INPUT RECORDS:
----
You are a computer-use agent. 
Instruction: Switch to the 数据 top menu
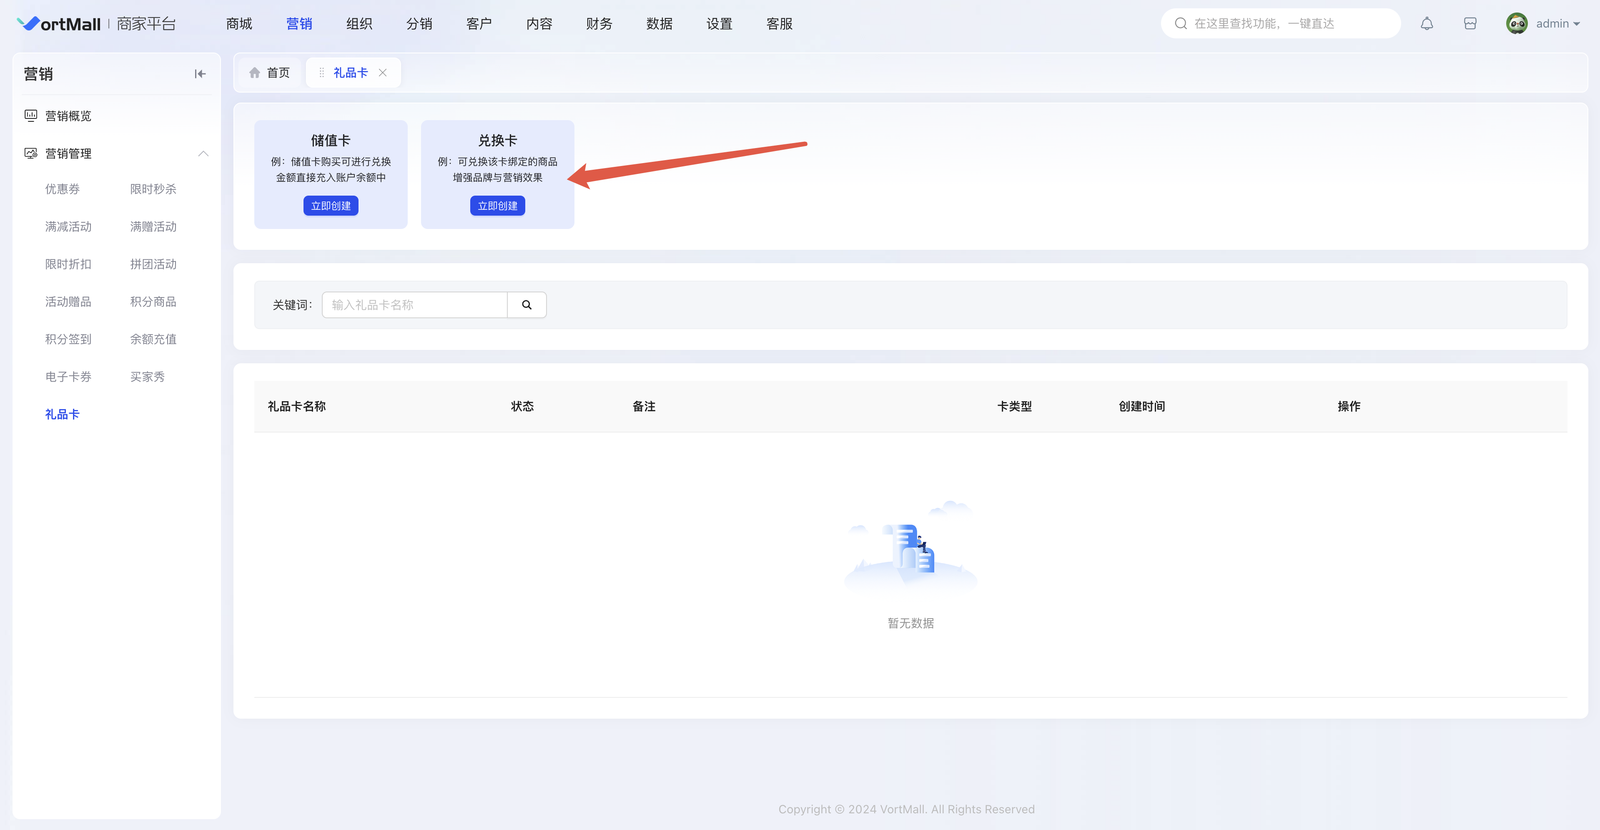tap(659, 24)
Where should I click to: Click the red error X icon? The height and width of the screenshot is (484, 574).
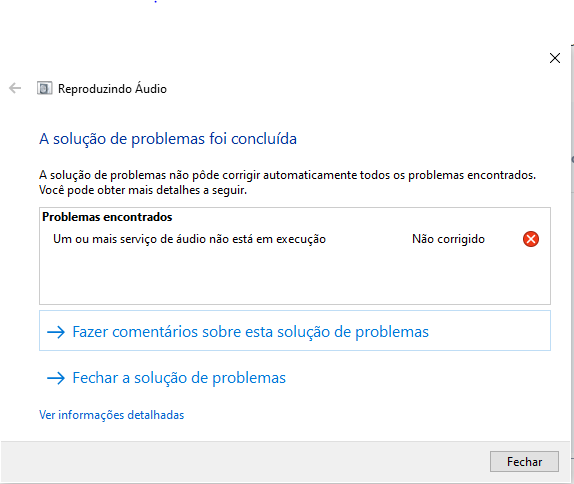point(530,239)
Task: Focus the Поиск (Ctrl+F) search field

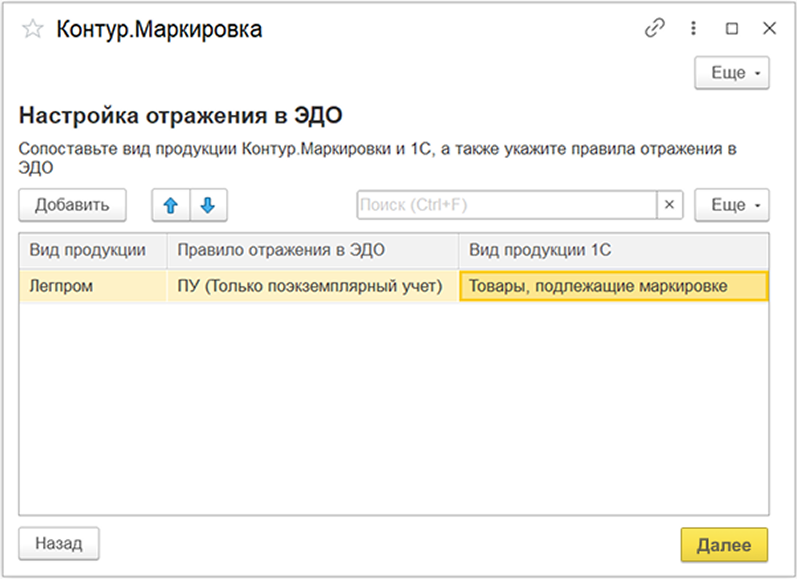Action: click(x=507, y=205)
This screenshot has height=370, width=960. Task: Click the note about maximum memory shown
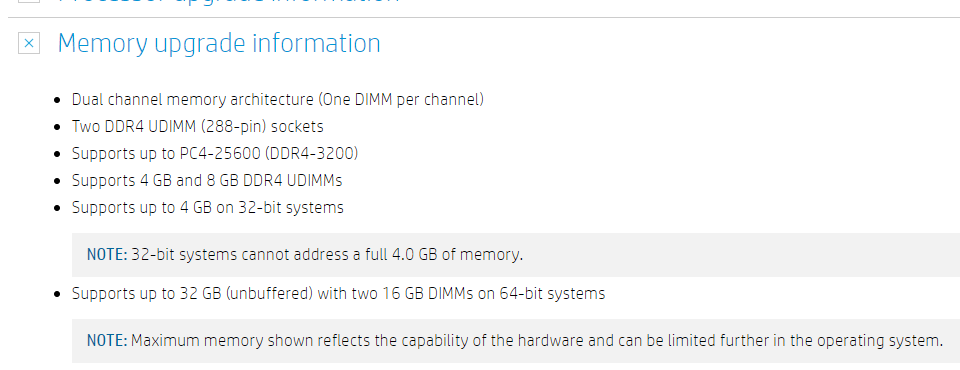click(516, 341)
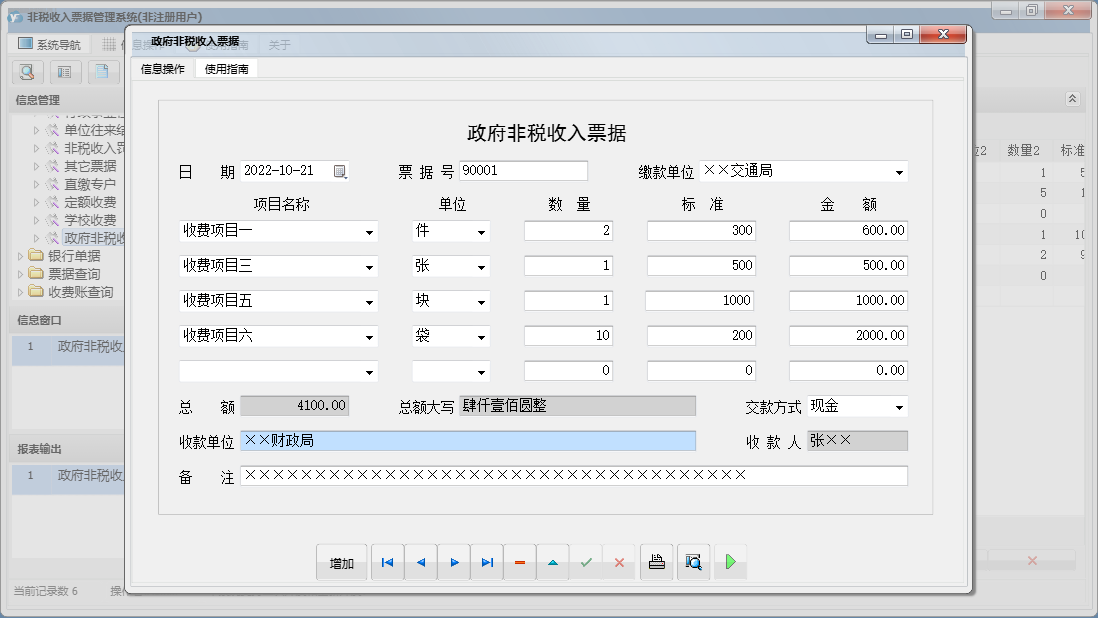1098x618 pixels.
Task: Delete current record with the red minus icon
Action: click(x=519, y=562)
----
Each record above is to be returned unchanged, while any picture it holds stays out.

RESPONSE:
You are a computer-use agent. 
Instruction: Switch to the 数据 top menu
tap(659, 24)
Where should I click to: Click the red error X icon? The height and width of the screenshot is (484, 574).
point(530,239)
Task: Focus the Поиск (Ctrl+F) search field

Action: click(x=507, y=205)
This screenshot has height=370, width=960. Task: Click the note about maximum memory shown
click(516, 341)
1098x618 pixels.
Task: Delete current record with the red minus icon
Action: click(x=519, y=562)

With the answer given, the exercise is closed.